*Given passage*
--- begin ---
To be able to implement the collision analysis algorithm in a privacy-preserving way, we first provide floating point arithmetic for general multiparty computations and present an implementation of floating point operations in an SMC setting based on secret sharing. We build the basic arithmetic primitives (addition and multiplication), develop example elementary functions (inverse, square root, exponentiation of \(e\), error function), and present benchmarks for the implementations. As a concrete instantiation of the underlying SMC engine, we have chosen Sharemind [7], as it provides both excellent performance and convenient development tools [17]. However, all the algorithms developed are applicable for general SMC platforms in which the necessary technical routines are implemented. Using these available resources, we finally implemented one possible collision probability computation algorithm, and we give the benchmark results for this implementation.

2 Preliminaries

2.1 Secure multiparty computation

In this subsection, we give an overview of SMC.

Secure multiparty computation (SMC) with \(n\) parties \(P_1,\ldots ,P_n\) is defined as the computation of a function \(f(x_1,\ldots ,x_n) = (y_1,\ldots ,y_n)\) so that the result is correct and the input values of all the parties are kept private. Every party \(P_i\) will provide an input value \(x_i\) and learn only the result value \(y_i\). For some functions \(f\) and some input values, it might be possible to deduce other parties’ inputs from the result, but in the case of data aggregation algorithms, it is generally not possible to learn the inputs of other parties from the result.

In this paper, we concentrate on SMC methods based on secret sharing—also called share computing techniques. Share computing uses secret sharing for the storage of data.
--- end ---
*To do*
From the passage on secure multiparty computation, list the example elementary functions the authors say they develop.

Stored records
--- begin ---
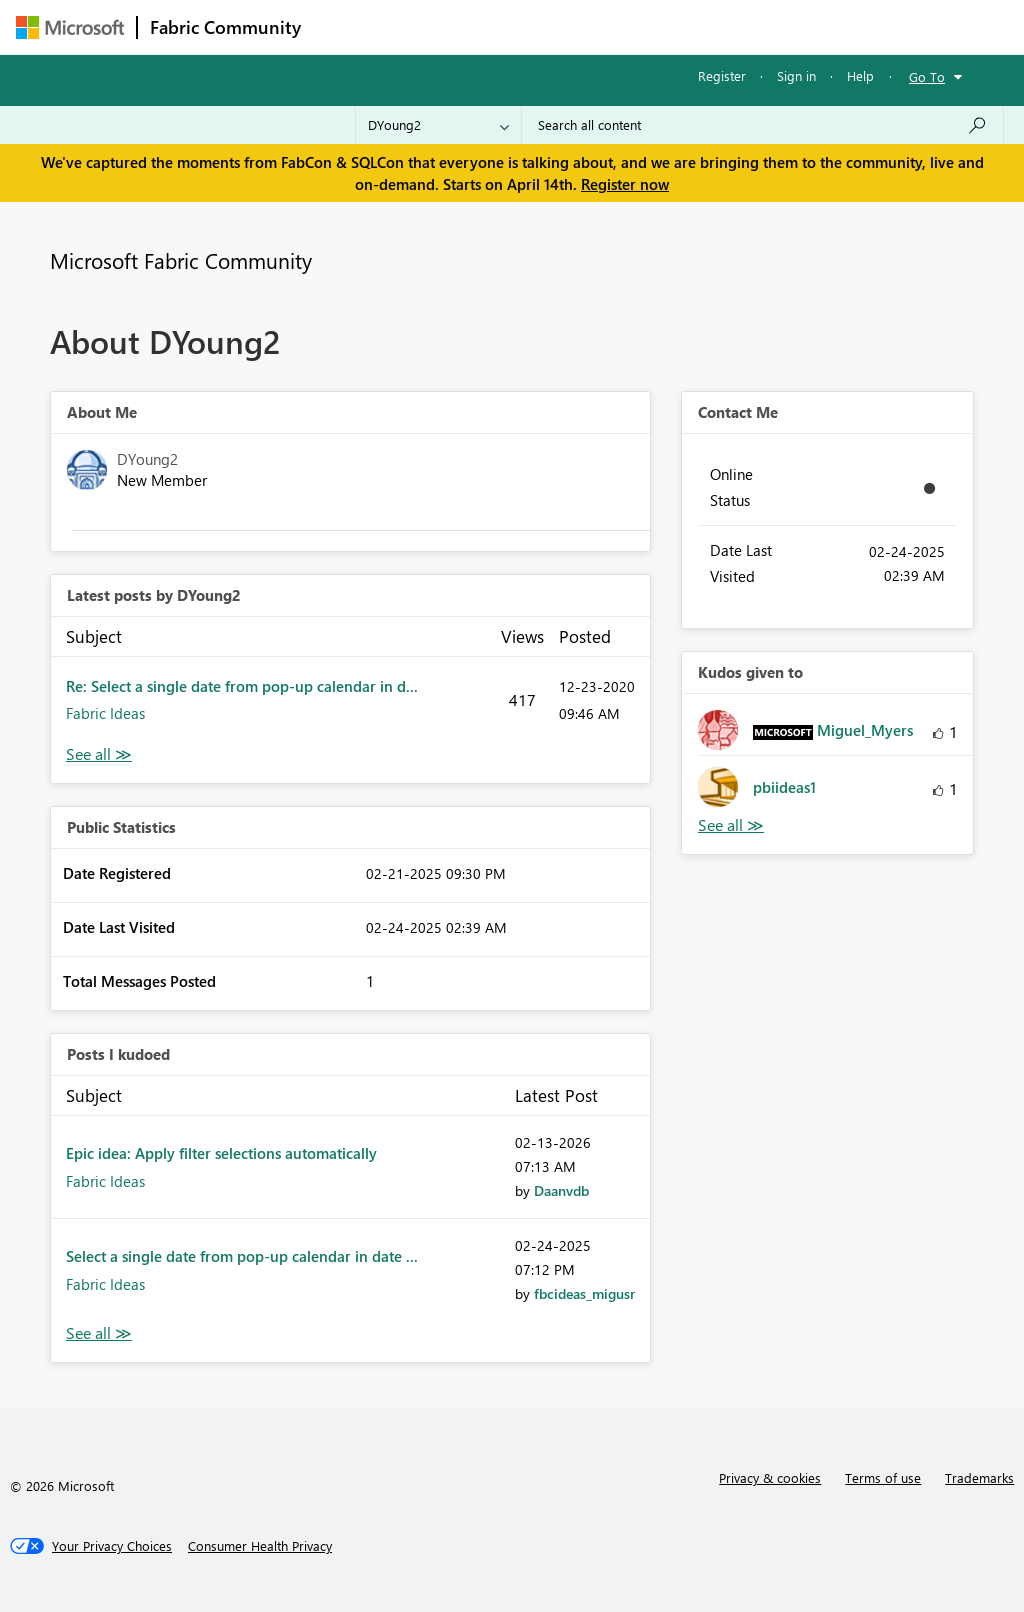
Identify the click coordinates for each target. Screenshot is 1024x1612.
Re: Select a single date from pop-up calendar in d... (242, 686)
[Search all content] (762, 125)
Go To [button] (927, 76)
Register (722, 75)
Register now (625, 184)
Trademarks (979, 1477)
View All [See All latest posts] (99, 754)
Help (860, 75)
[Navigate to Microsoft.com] (70, 27)
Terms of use (883, 1477)
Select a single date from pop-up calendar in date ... (242, 1256)
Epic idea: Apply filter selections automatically (221, 1153)
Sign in (796, 75)
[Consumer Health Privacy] (260, 1546)
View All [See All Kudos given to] (731, 825)
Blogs (695, 26)
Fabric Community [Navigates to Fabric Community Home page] (225, 27)
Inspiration (434, 26)
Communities (605, 26)
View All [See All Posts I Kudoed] (99, 1333)
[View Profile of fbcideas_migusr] (584, 1293)
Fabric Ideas (105, 713)
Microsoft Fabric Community (181, 260)
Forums (346, 26)
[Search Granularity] (438, 125)
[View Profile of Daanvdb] (561, 1190)
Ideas (516, 26)
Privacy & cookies (770, 1477)
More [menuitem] (763, 26)
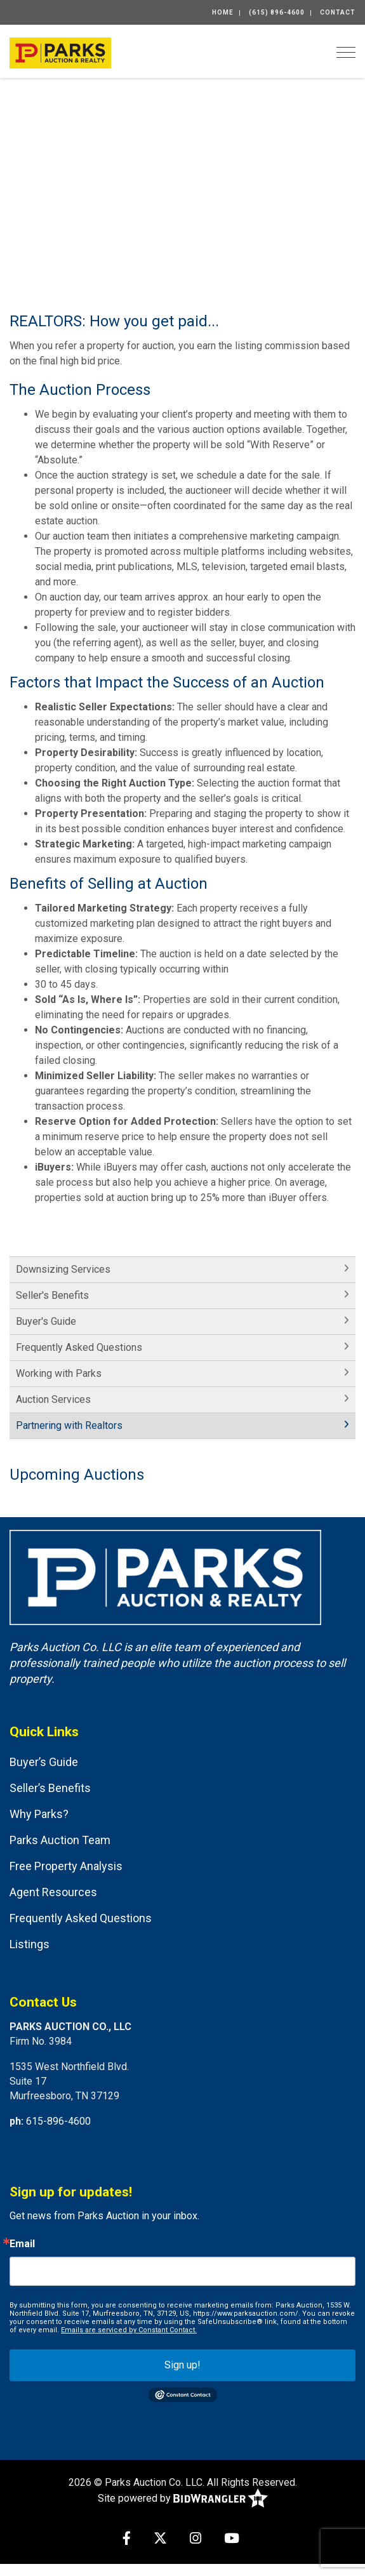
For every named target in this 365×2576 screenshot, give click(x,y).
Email (22, 2244)
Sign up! (182, 2365)
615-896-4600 (58, 2121)
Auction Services (53, 1399)
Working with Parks (59, 1373)
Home (223, 12)
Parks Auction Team (60, 1840)
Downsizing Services (63, 1269)
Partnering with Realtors (69, 1425)
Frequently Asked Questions (79, 1347)
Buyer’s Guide (44, 1762)
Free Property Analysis (66, 1866)
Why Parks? (39, 1814)
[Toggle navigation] (345, 52)
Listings (30, 1944)
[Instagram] (195, 2539)
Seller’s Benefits (50, 1788)
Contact (337, 12)
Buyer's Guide (46, 1321)
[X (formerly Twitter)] (160, 2539)
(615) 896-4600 (277, 12)
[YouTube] (231, 2539)
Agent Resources (53, 1892)
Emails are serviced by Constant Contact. (129, 2330)
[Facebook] (127, 2539)
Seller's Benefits (52, 1295)
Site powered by (183, 2498)
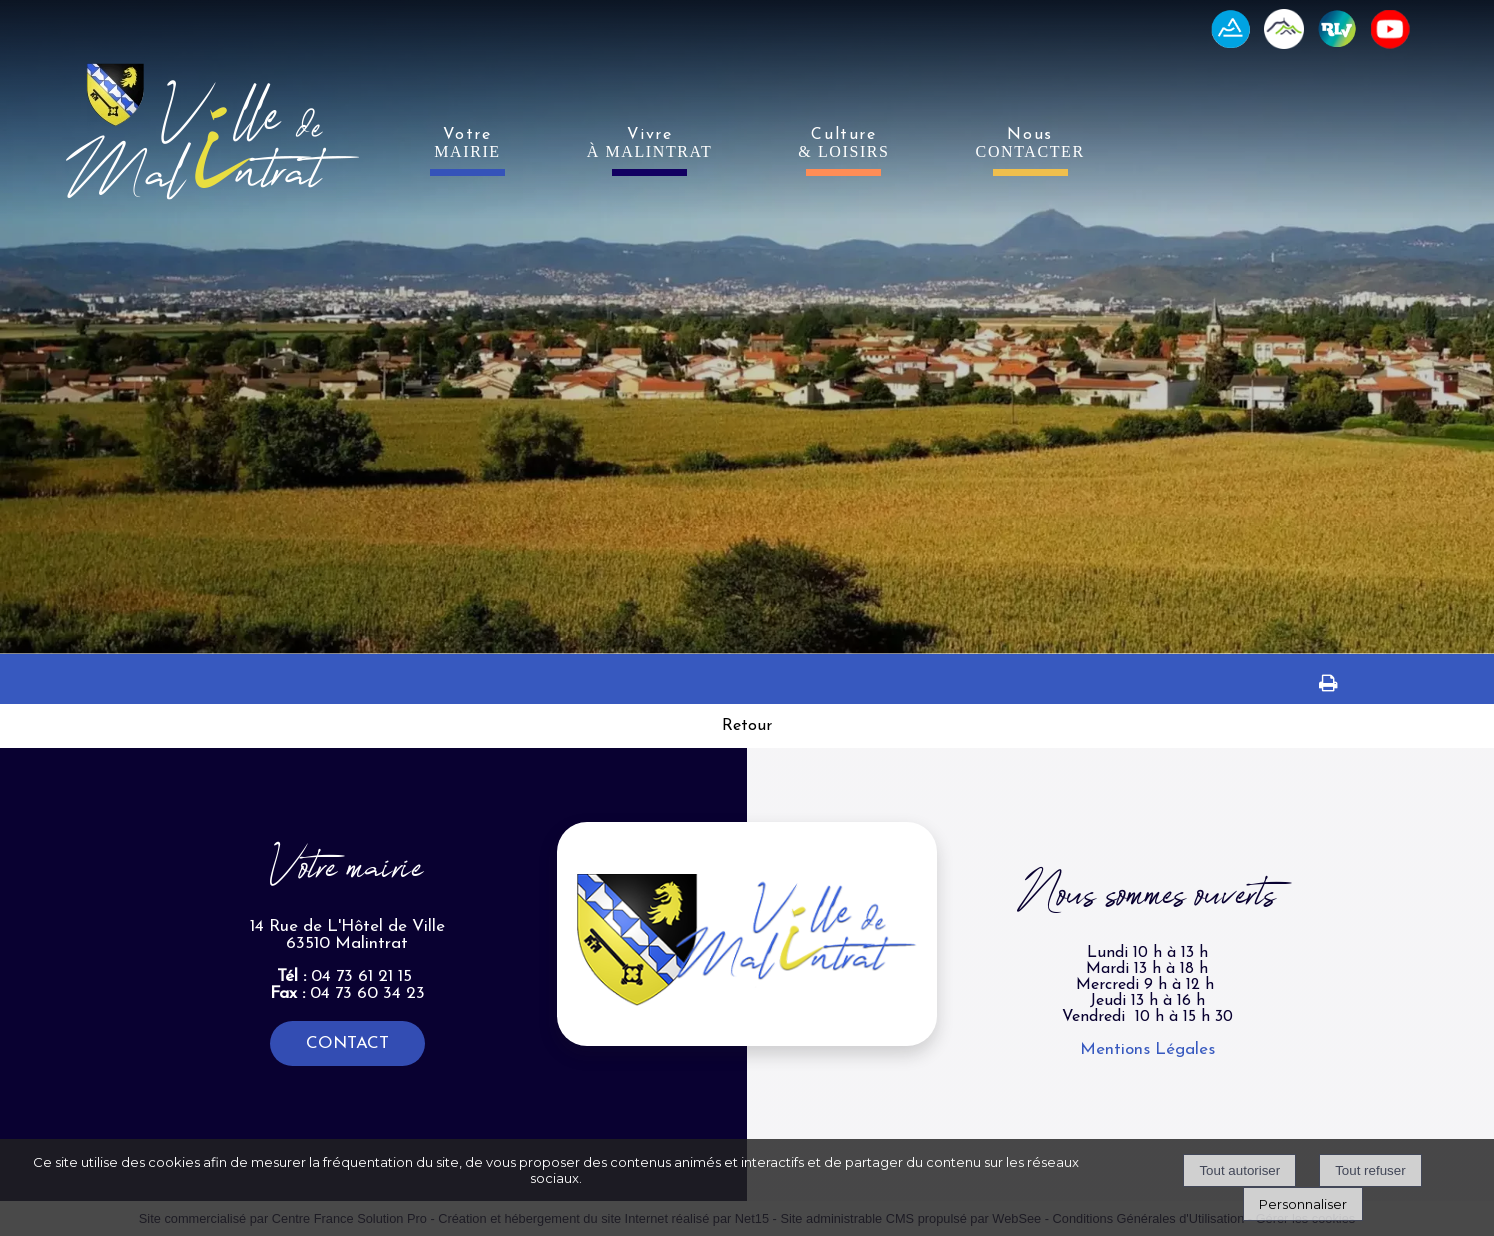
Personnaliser (1303, 1204)
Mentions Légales (1147, 1049)
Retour (747, 726)
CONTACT (347, 1043)
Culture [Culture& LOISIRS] (843, 143)
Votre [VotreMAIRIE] (467, 143)
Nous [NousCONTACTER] (1030, 143)
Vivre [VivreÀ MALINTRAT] (650, 143)
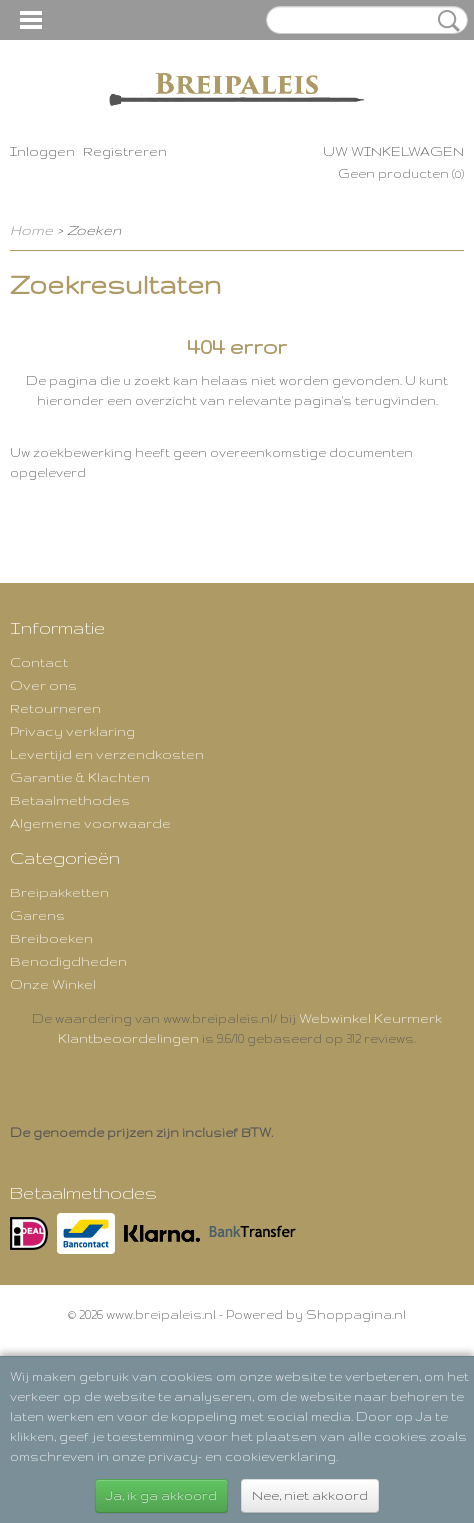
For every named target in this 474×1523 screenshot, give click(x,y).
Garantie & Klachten (80, 777)
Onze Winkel (53, 984)
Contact (39, 662)
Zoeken (445, 21)
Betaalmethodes (70, 800)
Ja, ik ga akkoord (161, 1495)
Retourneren (55, 708)
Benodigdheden (68, 961)
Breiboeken (51, 938)
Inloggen (42, 151)
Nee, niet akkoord (310, 1495)
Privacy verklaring (72, 731)
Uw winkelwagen (393, 151)
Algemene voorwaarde (90, 823)
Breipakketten (59, 892)
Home (31, 230)
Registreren (125, 151)
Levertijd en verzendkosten (107, 754)
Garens (37, 915)
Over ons (43, 685)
--- end ---
*Correct result*
- Inverse
- Square root
- Exponentiation of e
- Error function